Le psychanalyste Jacques Lacan avait dit à propos du philosophe grec Diogène (410 av J.-C. – 323 av J.-C.), qui avait pour habitude de se masturber publiquement : « Diogène le cynique affichait au point de le faire en public à la manière d’un acte démonstratoire, et non pas exhibitionniste, que la solution du problème du désir était, si je puis dire, à la portée de la main de chacun, et il le démontrait brillamment en se masturbant ».
Lorsque Adam s’est séparé d’Eve après avoir été chassé du Paradis, il a vécu seul pendant 130 ans, et une légende du Talmud raconte que pendant toutes ces années, lui aussi se masturbait. Assez pour que ses gouttes de sperme soient poétiquement renommées « étincelles de hasard* » et considérées comme maléfiques car donnant naissance, sans le féminin, à toutes sortes d’esprits, démons et démones, dans l’ambiguïté de produire alternativement jouissances et afflictions (en hébreu, les deux mots se construisent à partir des mêmes lettres, dans un ordre différent).
La première démone, dans le récit hébreu, est Lilith, première femme d’Adam et tour à tour déesse mère, représentante symbolique d’un feu matriarcat, insatiable sexuellement, fille du diable, celle qui ne peut être épousée, premier moule d’une longue suite à venir de sorcières et prostituées. L’une des raisons qui aurait poussé Adam à la quitter tiendrait à ce qu’il ne tolérait pas de faire l’amour à Lilith autrement que dans la position du missionnaire. Or la belle n’acceptait pas de se laisser dominer et revendiquait sa position de paire.

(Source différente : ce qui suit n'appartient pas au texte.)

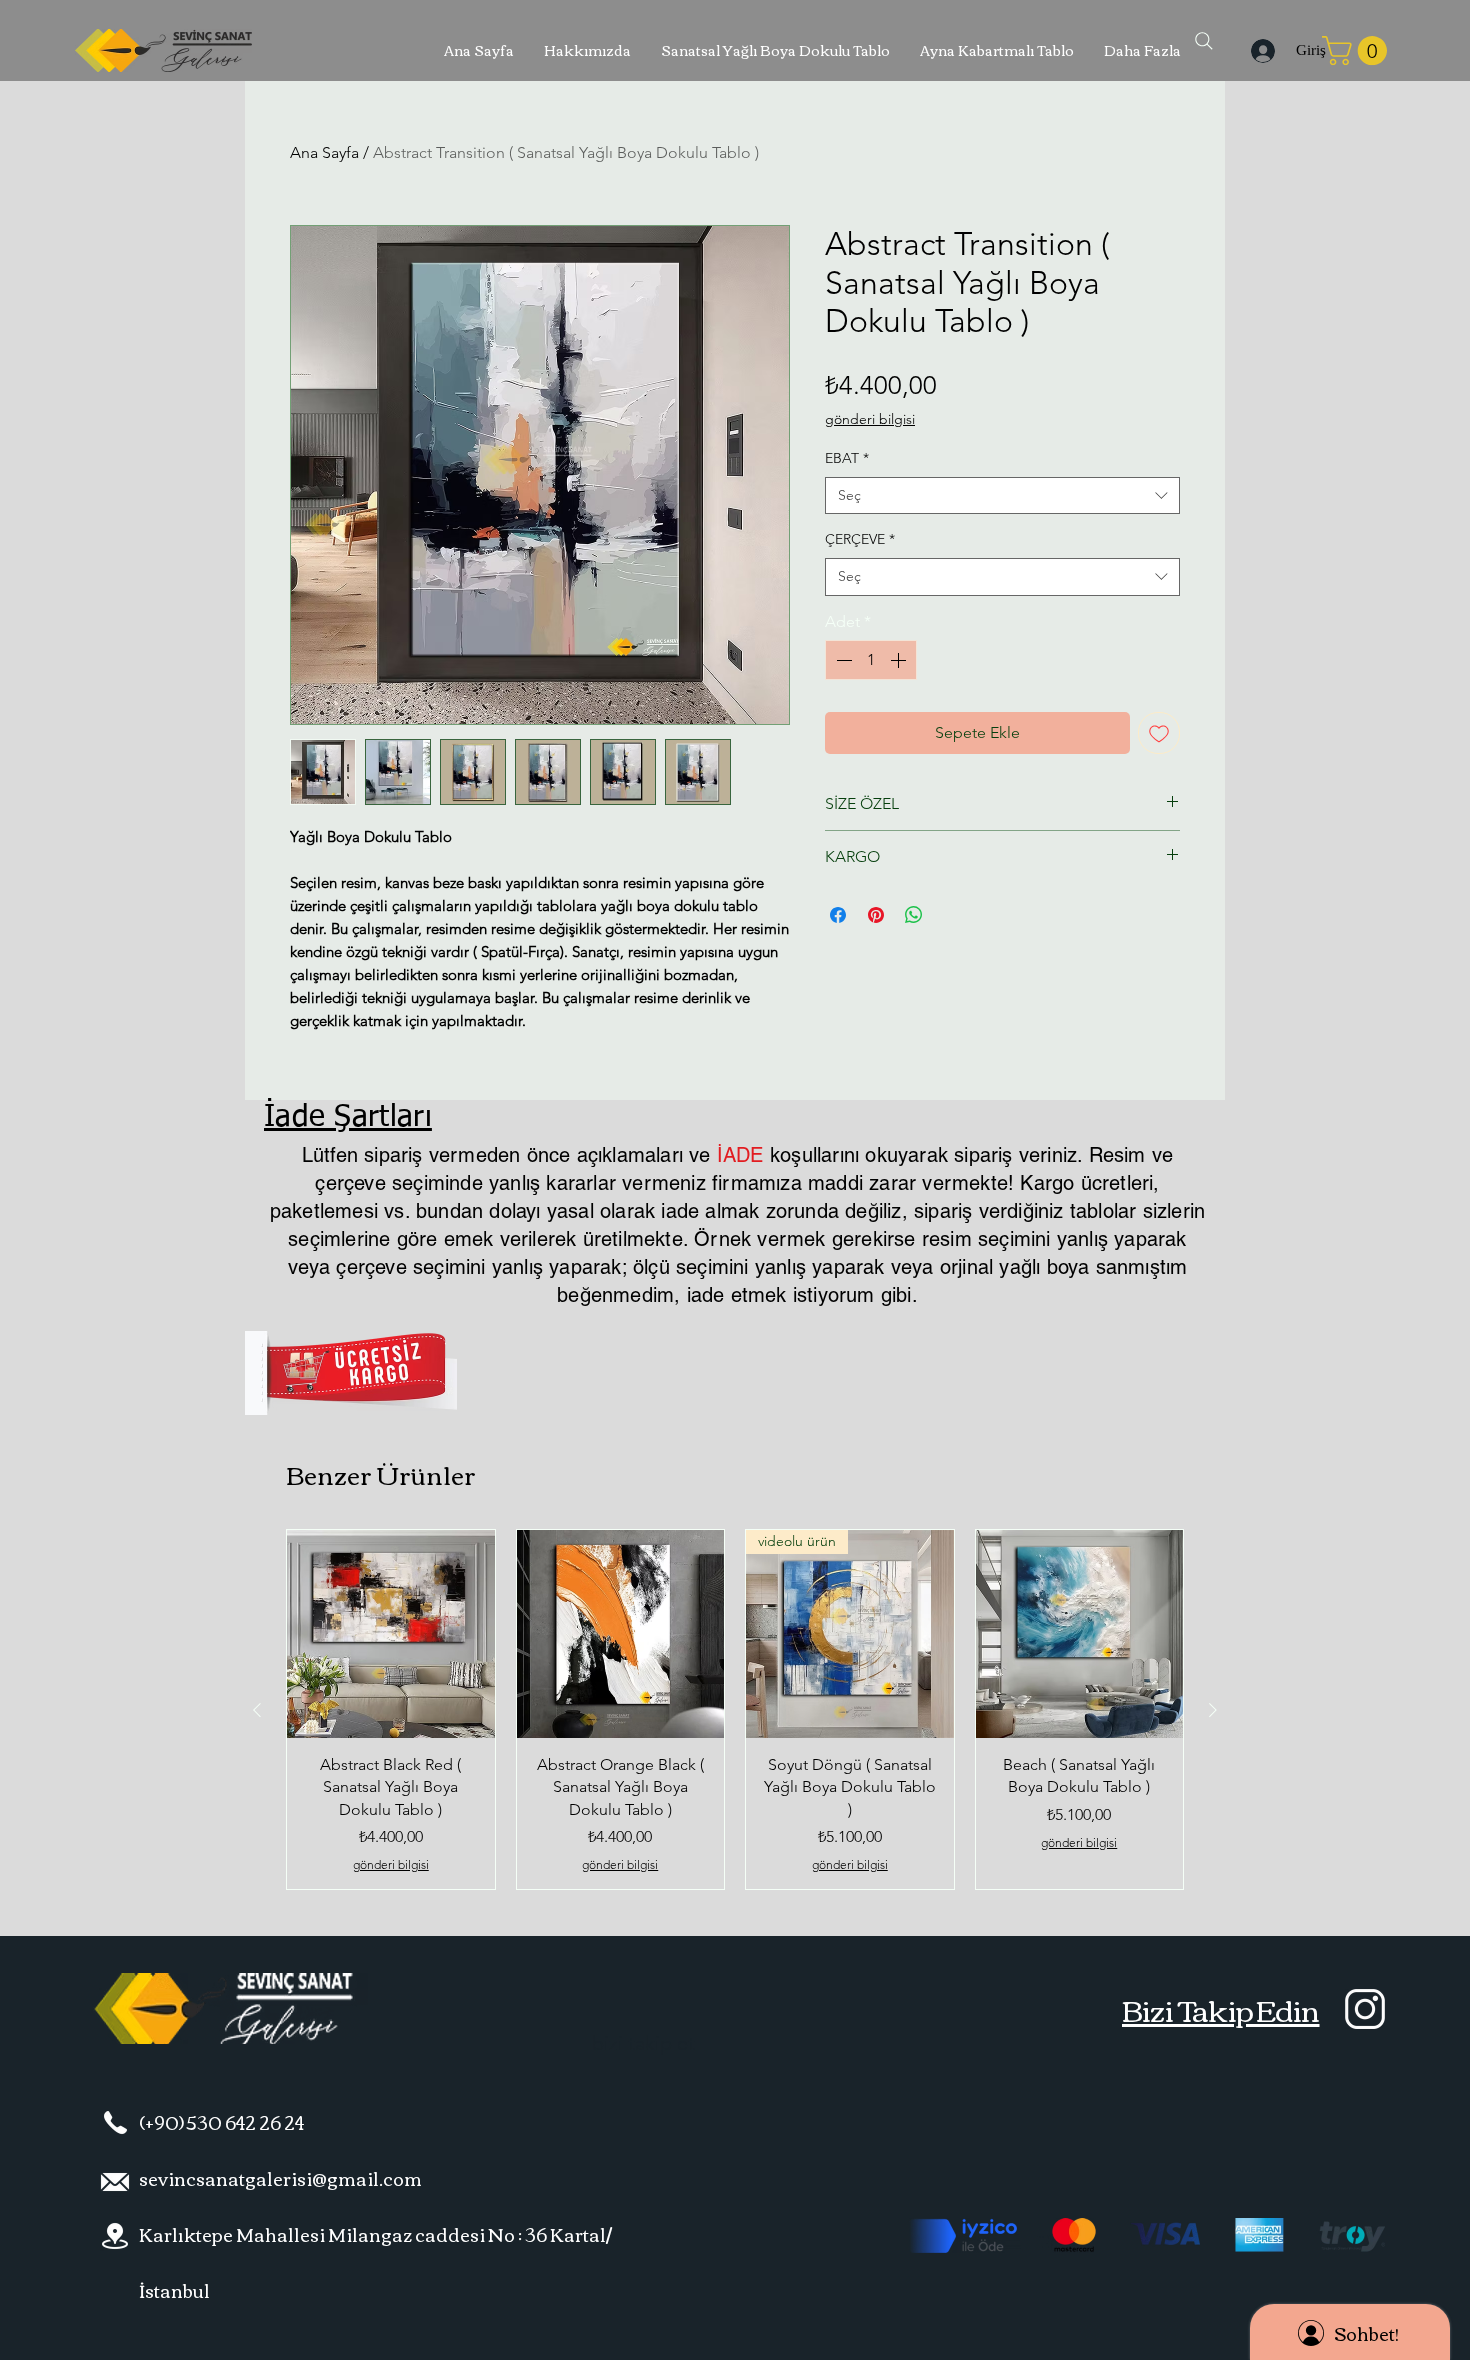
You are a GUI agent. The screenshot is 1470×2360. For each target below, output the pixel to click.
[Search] (1204, 41)
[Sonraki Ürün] (1213, 1710)
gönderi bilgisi (870, 419)
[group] (735, 1709)
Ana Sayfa (324, 152)
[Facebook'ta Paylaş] (838, 915)
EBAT (847, 458)
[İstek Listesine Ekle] (1159, 733)
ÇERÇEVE (860, 539)
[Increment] (900, 660)
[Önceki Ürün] (257, 1710)
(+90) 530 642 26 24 (221, 2122)
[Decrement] (842, 660)
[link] (1358, 50)
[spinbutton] (871, 660)
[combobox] (1002, 496)
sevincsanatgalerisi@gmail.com (280, 2178)
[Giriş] (1259, 51)
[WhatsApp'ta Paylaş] (914, 915)
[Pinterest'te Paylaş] (876, 915)
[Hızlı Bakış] (391, 1634)
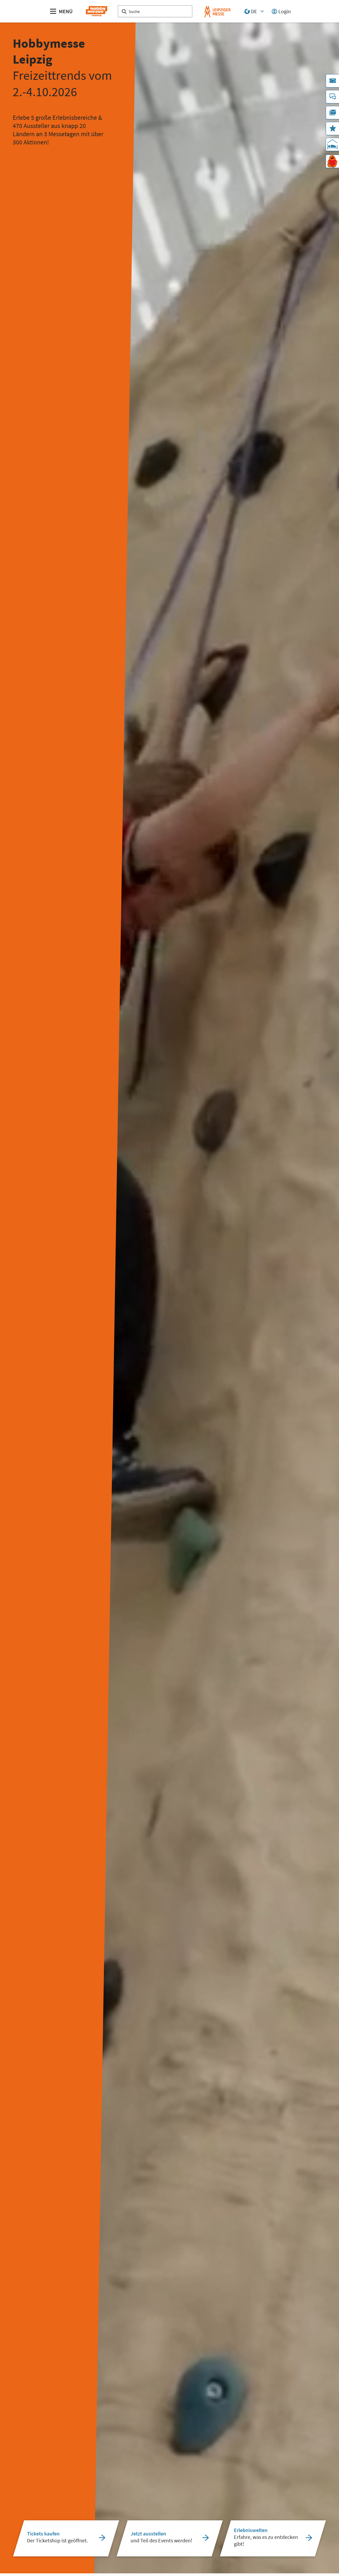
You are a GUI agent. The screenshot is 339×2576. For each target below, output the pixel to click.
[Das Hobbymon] (332, 161)
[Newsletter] (332, 112)
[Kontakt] (332, 96)
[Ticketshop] (332, 80)
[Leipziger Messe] (217, 11)
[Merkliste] (332, 128)
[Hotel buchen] (332, 144)
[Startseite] (96, 11)
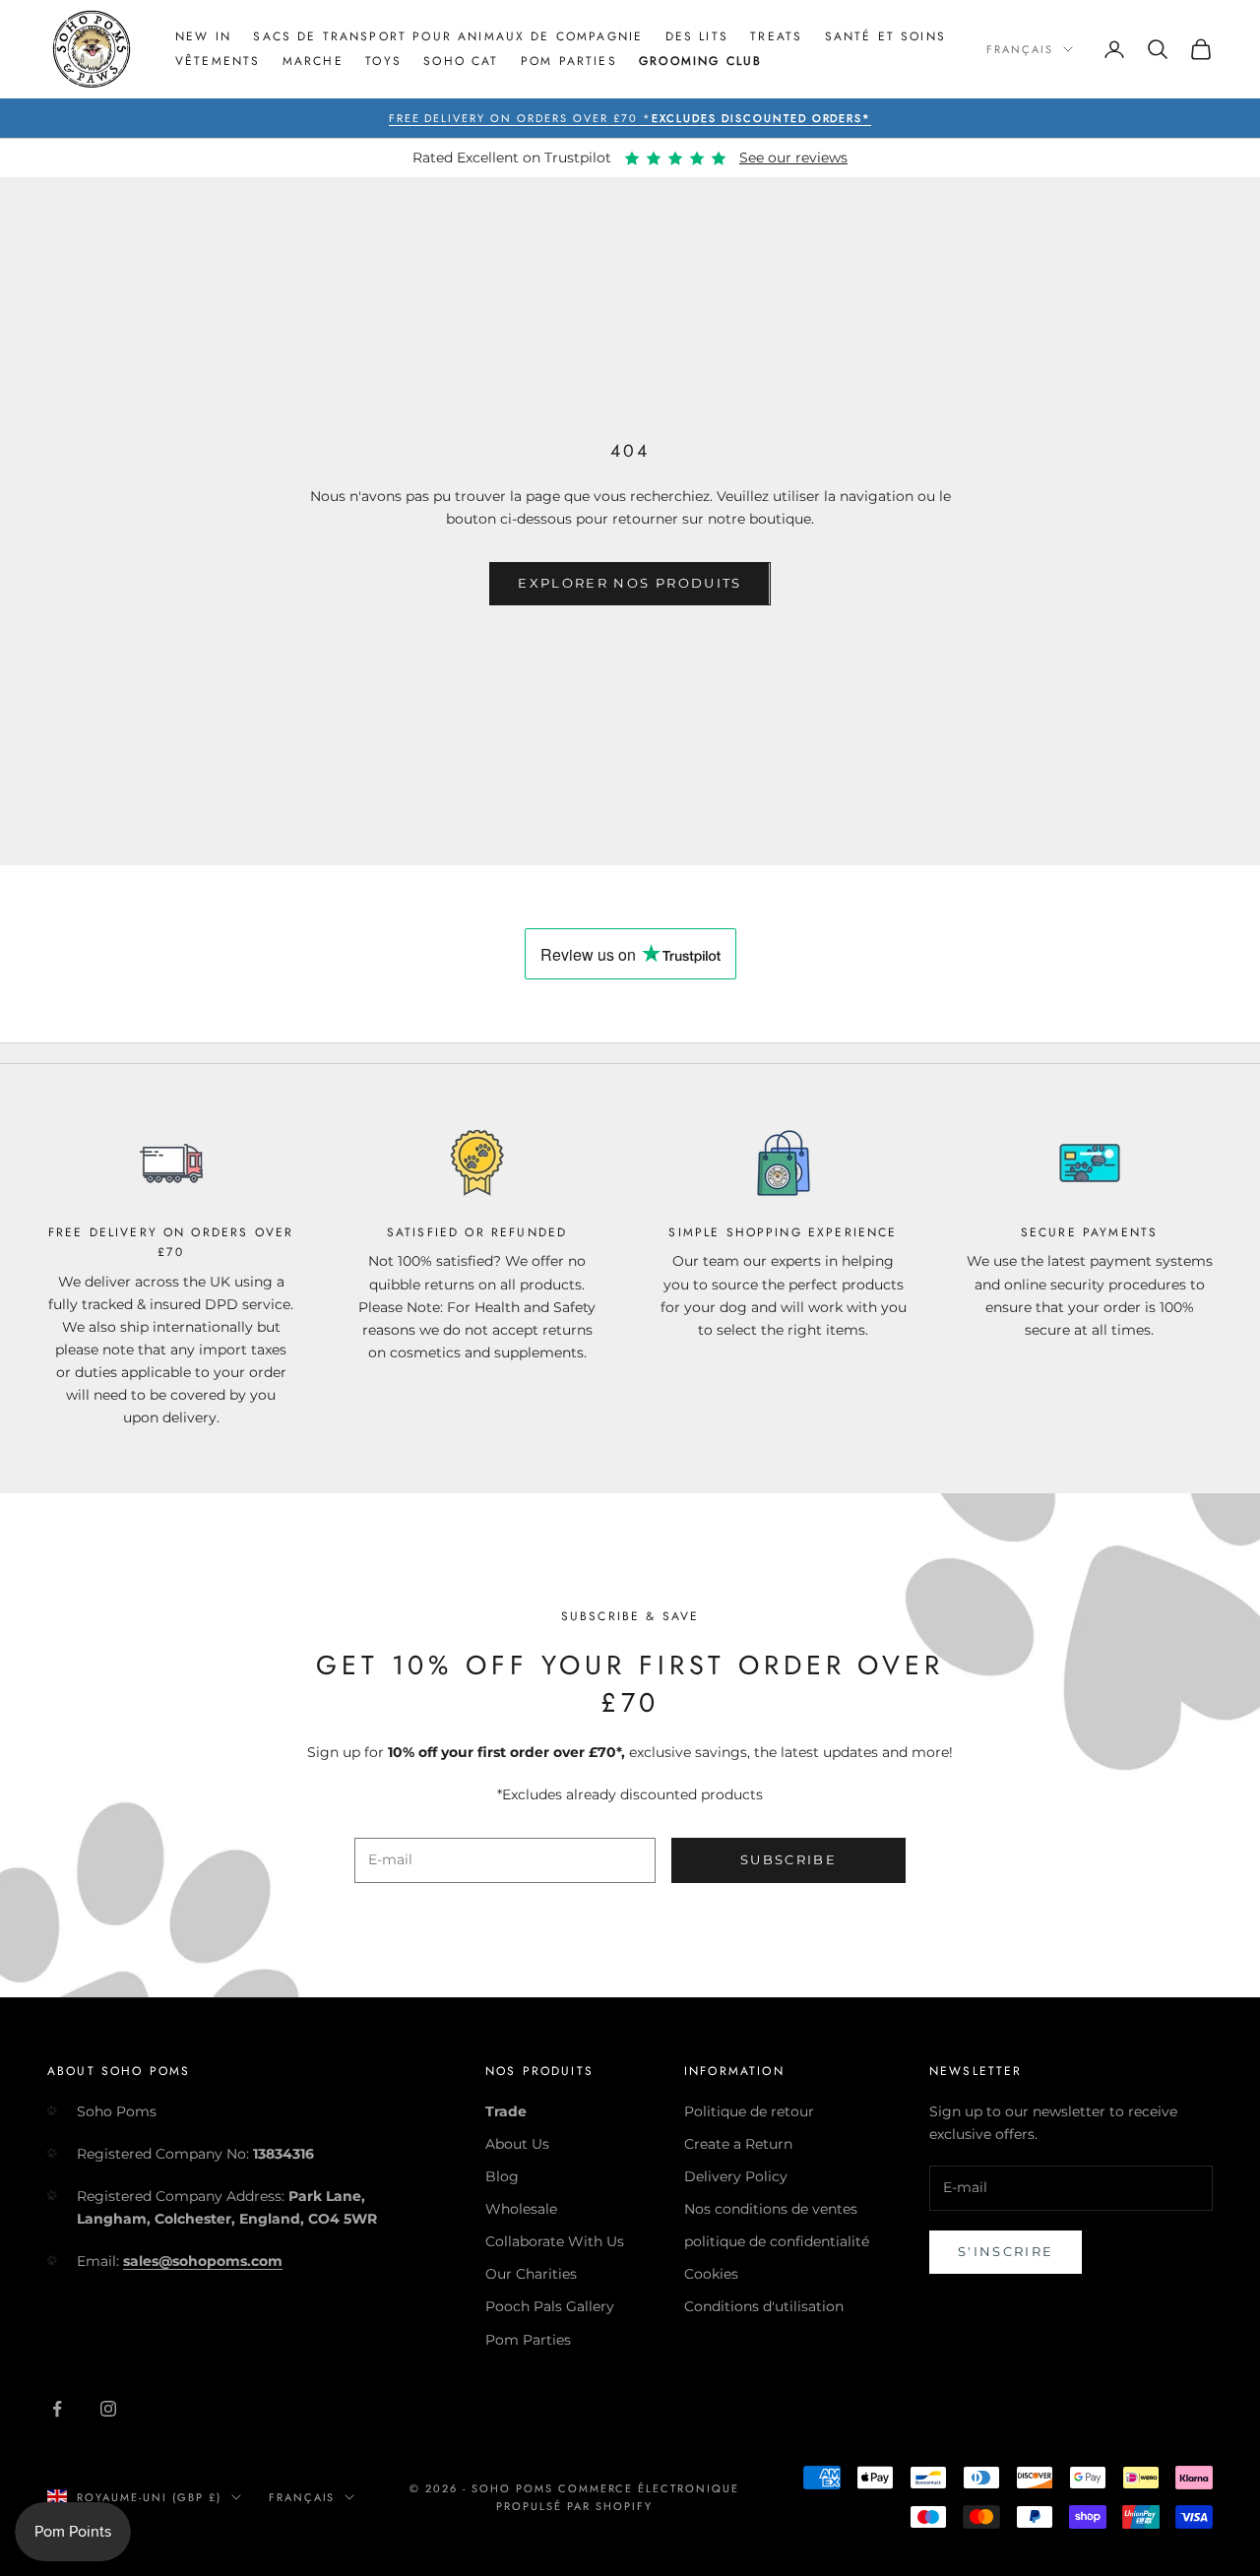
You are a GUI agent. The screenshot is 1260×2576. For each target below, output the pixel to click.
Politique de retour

Si Lilith a perdu son époux à cause de ses inclinations sexuelles, il ne me semble pas que l’on sache si et comment Eve a trouvé du plaisir pendant les 130 ans de son attente. À l’inverse, la masturbation d’Adam fut si créative, que dans la Genèse, Dieu dit d’Eve que « Elle enfanta » (4:1-2)Abel et Caïn, tandis que 130 ans plus tard, elle est désinvestie du privilège de faire des fils, puisque Dieu dit que c’est Adam qui enfanta (5:3) leur troisième fils, Chèt.
En ces temps mouvementés de mutations où tout semble tendre entre l'infiniment grand (la mondialisation, les réseaux sociaux, mais aussi, du point de vue de la sexualité, les sites de rencontres – des milliers d’hommes disponibles-, …) et l’infiniment petit (nous sommes moins visibles dans ce gigantesque échiquier mondial que nous l’étions autrefois dans un quartier ou un village, et, nous risquant moins vers le monde extérieur, la sexualité virtuelle connaît un vif essor depuis les années 90), j’en reviens aux propos de Lacan sur Diogène : « la solution du problème du désir était, si je puis dire, à la portée de la main de chacun ».
La solution qui est en soi, voilà une idée étincelante, si je puis dire, qui pourra sans doute rendre cyprine et copuline productrices de pensées, matières, libertés et audaces – avec ou sans partenaire – ce qui permettra sans doute aussi, de se passer, comme le philosophe, d’artifices et subterfuges au nom d’une forme d’hédonisme et de pouvoir dire à ceux qui obstruent nos chemins « Ôte-toi de mon soleil ». Une bonne année en perspective, en somme.
* qui est également le titre d’un livre d’Henri Atlan.